A história da recuperação desse prédio, contada pelo talento artístico, poderia dar uma obra que mostrasse o encontro da necessidade e da sorte. Ela começaria pelo historiador José Antonio Gonsalves de Mello, o qual, em suas pesquisas, foi à Holanda e achou, modo de dizer, pois ao buscar com inteligência o período holandês no Recife, descobriu um manuscrito com data de 1657, publicado em 1839. E assim fez ressurgir um mundo até então encoberto. Nos papéis encontrados se via o inventário das casas do Recife “construídas ou reformadas por Flamengos ou Judeus” durante a fase do Brasil Holandês, de 1630 a 1654. Neles, a Sinagoga do Recife está localizada na antiga Rua dos Judeus.

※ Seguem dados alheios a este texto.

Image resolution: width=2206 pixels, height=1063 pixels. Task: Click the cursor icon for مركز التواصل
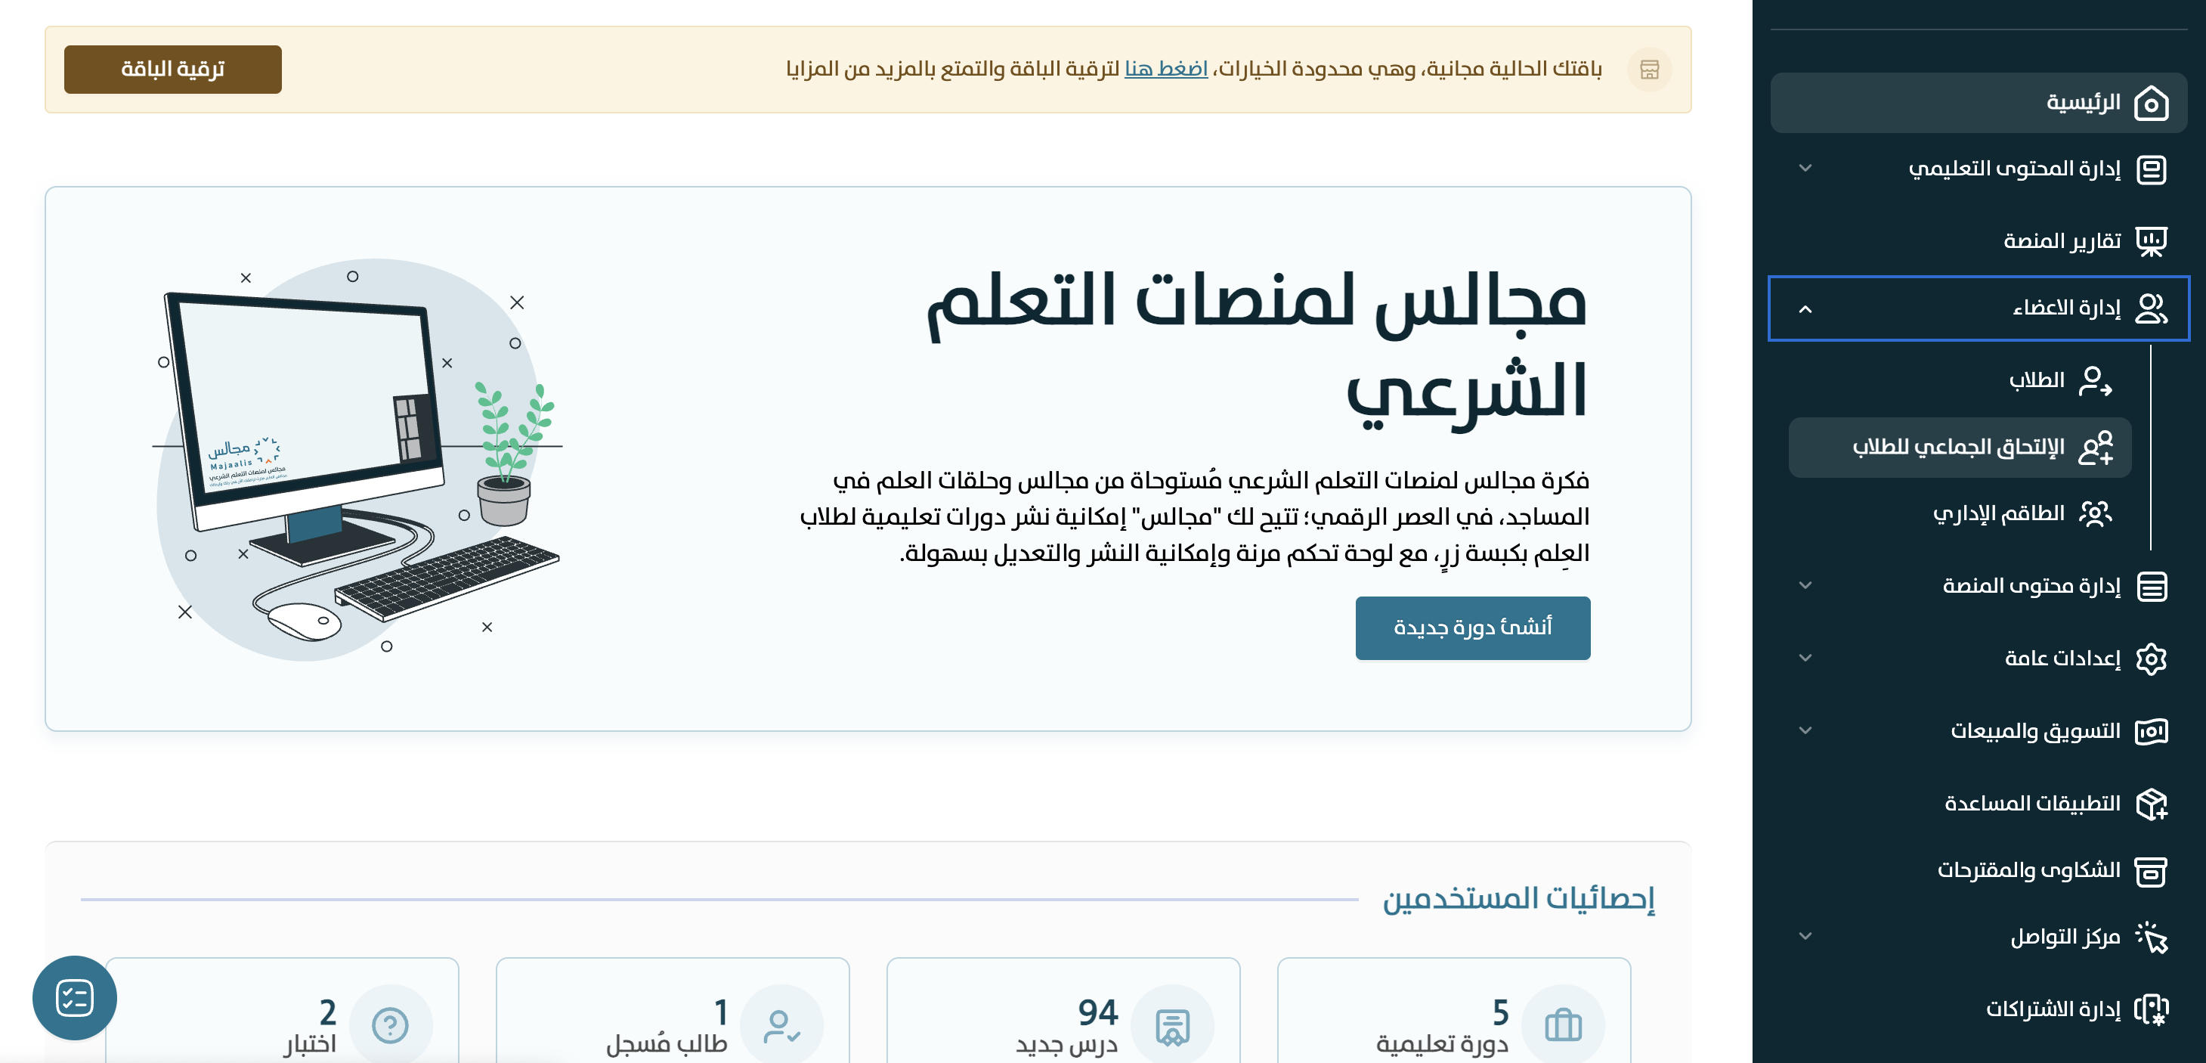click(2150, 937)
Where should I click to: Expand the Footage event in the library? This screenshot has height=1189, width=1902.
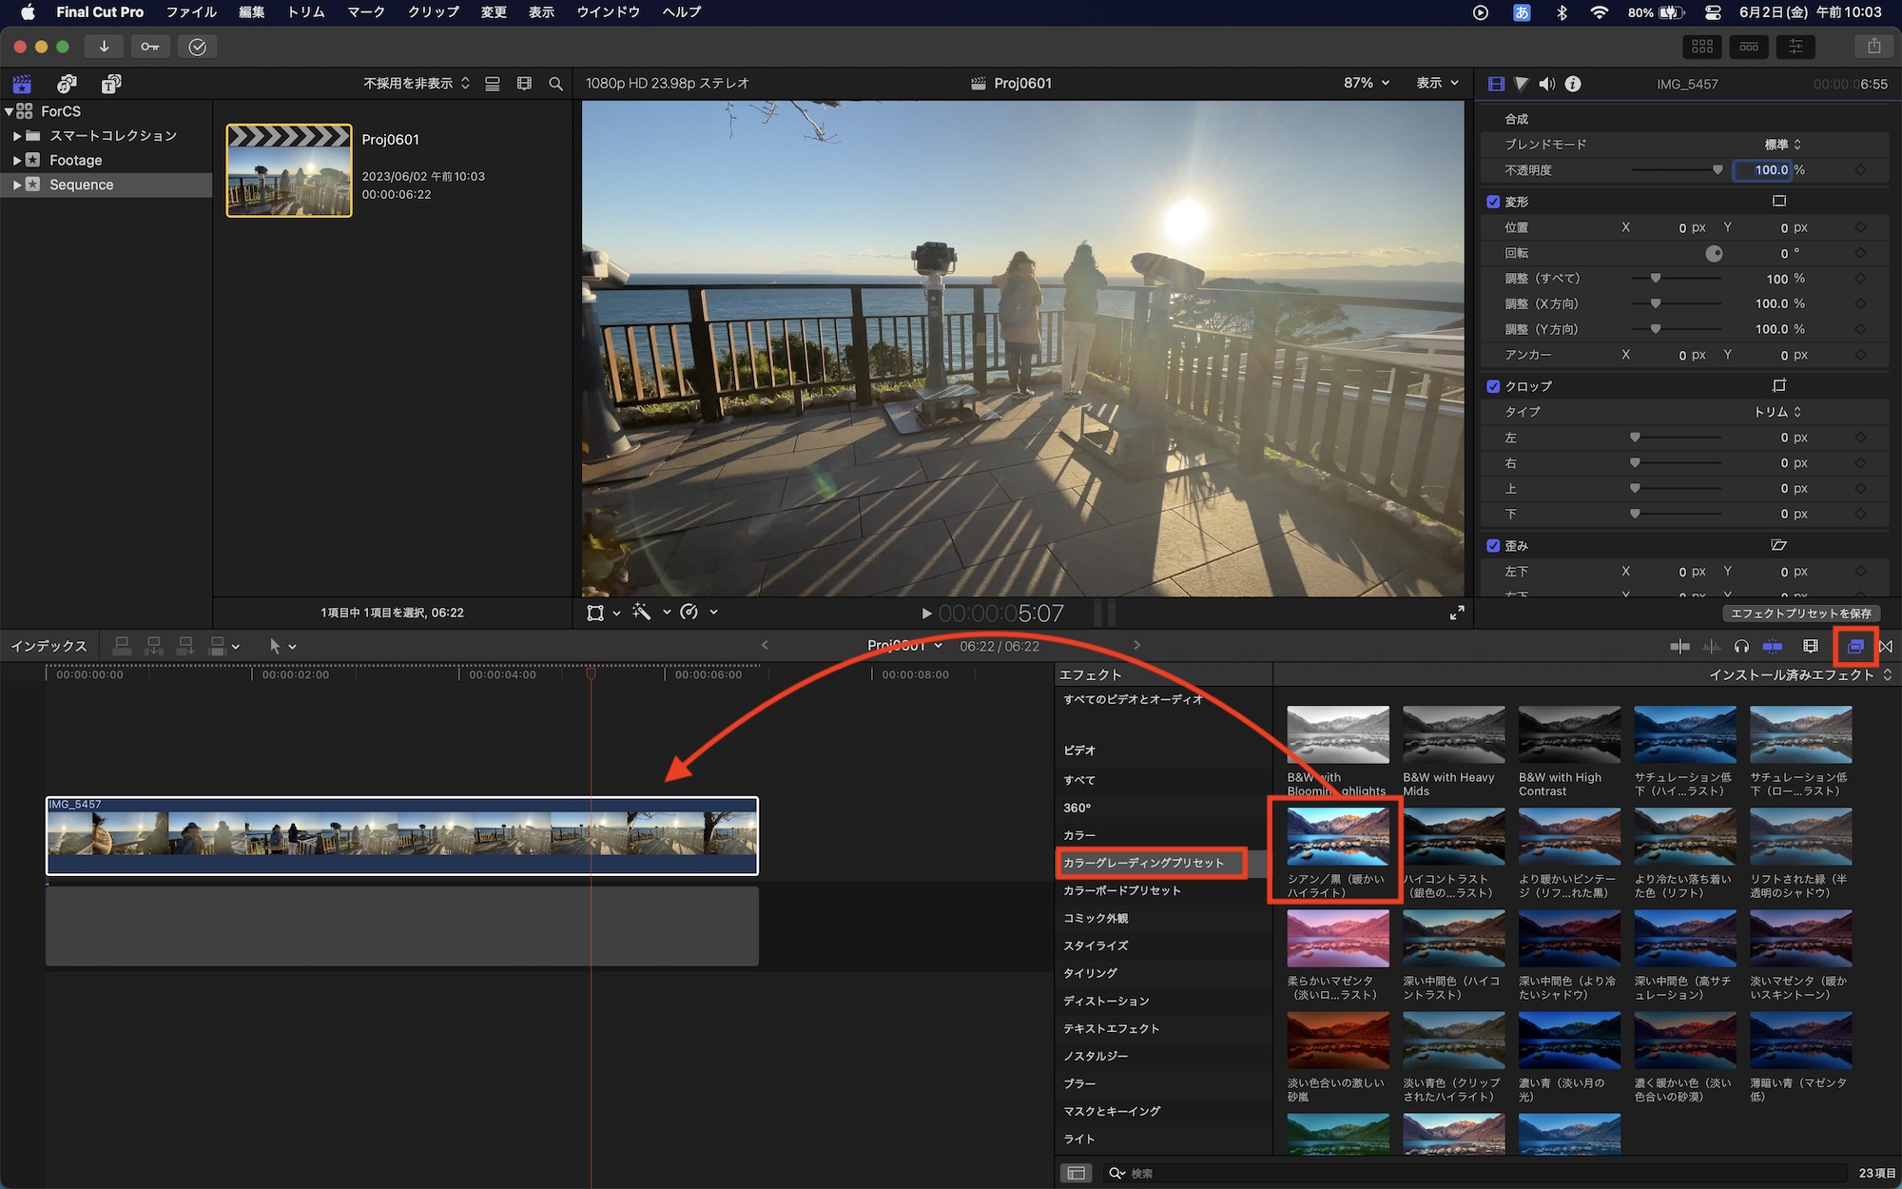click(17, 160)
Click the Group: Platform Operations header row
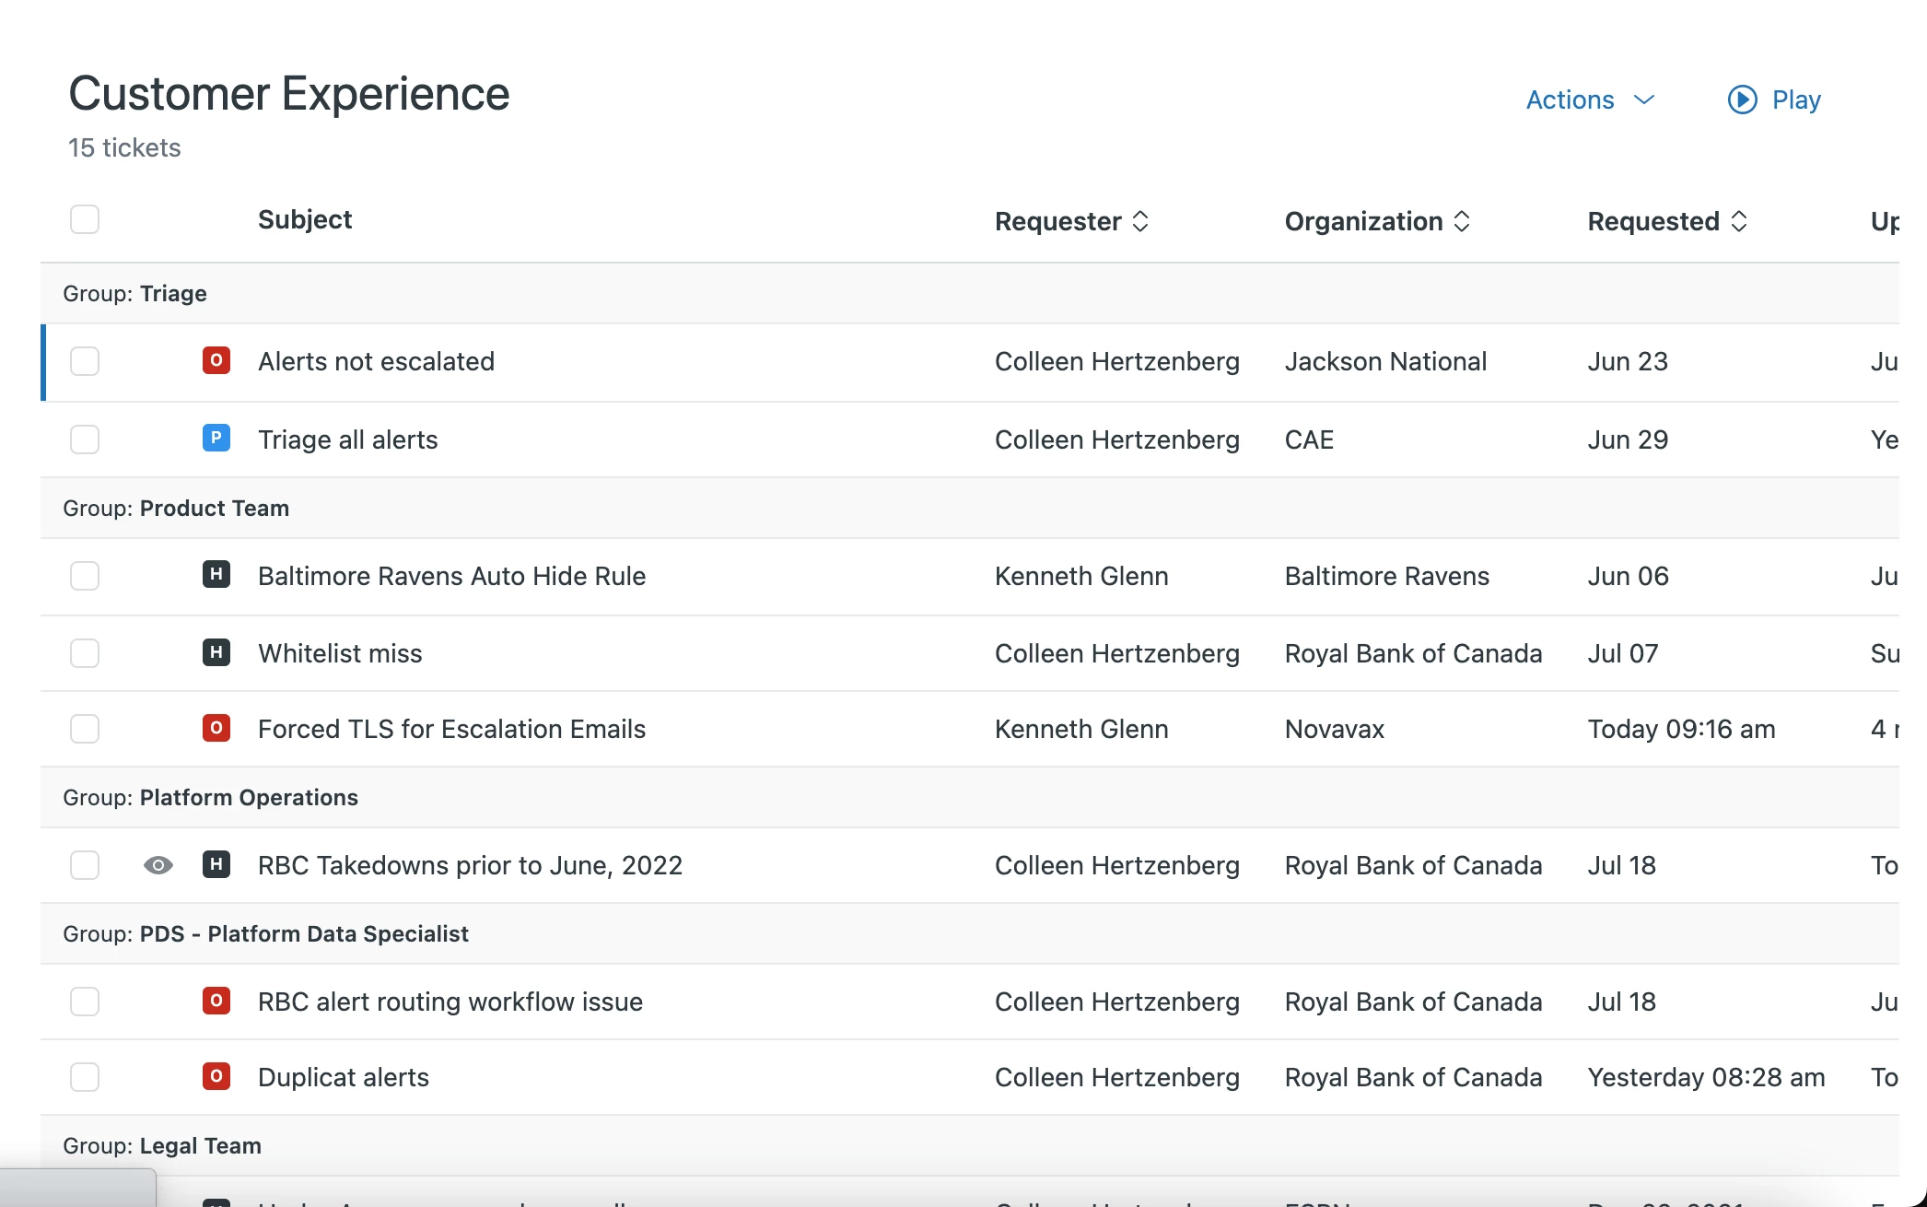 210,797
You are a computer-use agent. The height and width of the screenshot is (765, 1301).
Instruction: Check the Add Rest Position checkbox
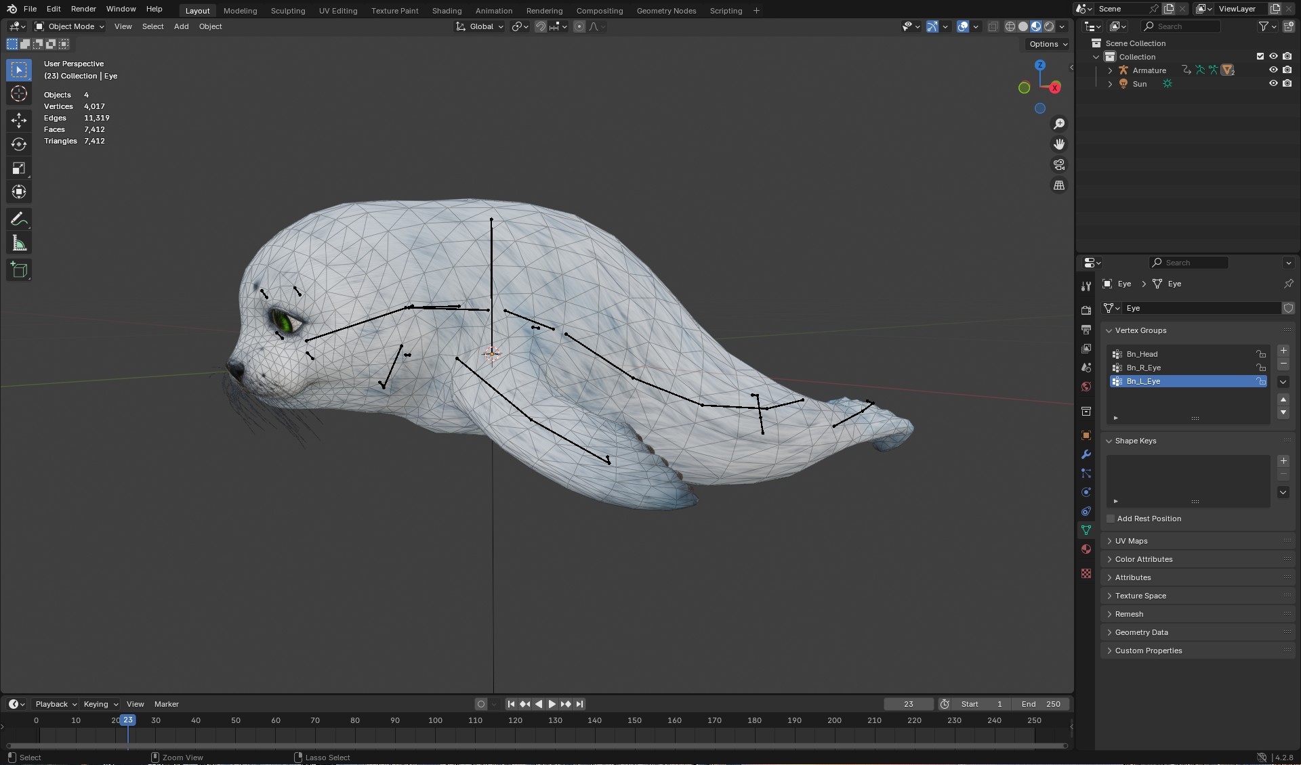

“Com a publicação em 1839 de um precioso manuscrito de 1657, que contém o inventário das casas do Recife e da outra banda de Santo Antonio ‘construídas ou reformadas por Flamengos ou Judeus’ durante os anos de ocupação pelas tropas da Companhia das Índias Ocidentais (1630-1654), ficava indicada a localização da sinagoga da cidade. Situava-se na Rua dos Judeus e estava descrita assim no inventário: ‘umas casas grandes de sobrado da mesma banda do rio, com fronteira para a Rua dos Judeus, que lhes servia de sinagoga, a qual é de pedra e cal, com duas lojas por baixo, que de novo fabricaram ditos Judeus’”, nos conta o historiador.

A essa descoberta se acrescentou o magnífico trabalho do arquiteto e urbanista José Luiz Mota Menezes. Durante anos, pesquisadores tentavam localizar esse prédio, mas o ponto exato onde existiu foi determinado através das pesquisas cartográficas e documentais, iniciadas em 1997 pelo arquiteto.

Nas escavações arqueológicas, entre outros artefatos, foi descoberto o Bor, poço que alimenta a Mikvê, utilizada para os banhos de purificação espiritual e de renovação dos judeus. Um Tribunal Rabínico, constituído por três autoridades no assunto, diante do poço, analisou os achados e confirmou tratar-se da piscina ritual, com base nas medidas do local. Prova incontestável da presença do templo naquele lugar.

Às descobertas de José Antonio Gonsalves de Mello e José Luiz Mota Menezes se somou o fecundo trabalho da historiadora Tânia Kaufmann. Ela é quem coordena o Museu Sinagoga Kahal Zur Israel, organizado no mesmo prédio da Sinagoga. Com o material reunido nas suas pesquisas, como fotos, documentos e até utensílios, ela construiu o acervo do atual Arquivo Histórico Judaico do Estado e da Sinagoga.

Em dezembro de 2001, o prédio original reconstituído foi aberto ao público, sendo hoje um dos mais importantes lugares turísticos do Recife. A edificação é a parte visível do que foi a comunidade judia, que atingiu metade do total dos habitantes de origem europeia do Recife na época dos holandeses. Mas isso foi antes que descobrissem Nova York. Ali, na Rua do Rua do Bom Jesus, número 197.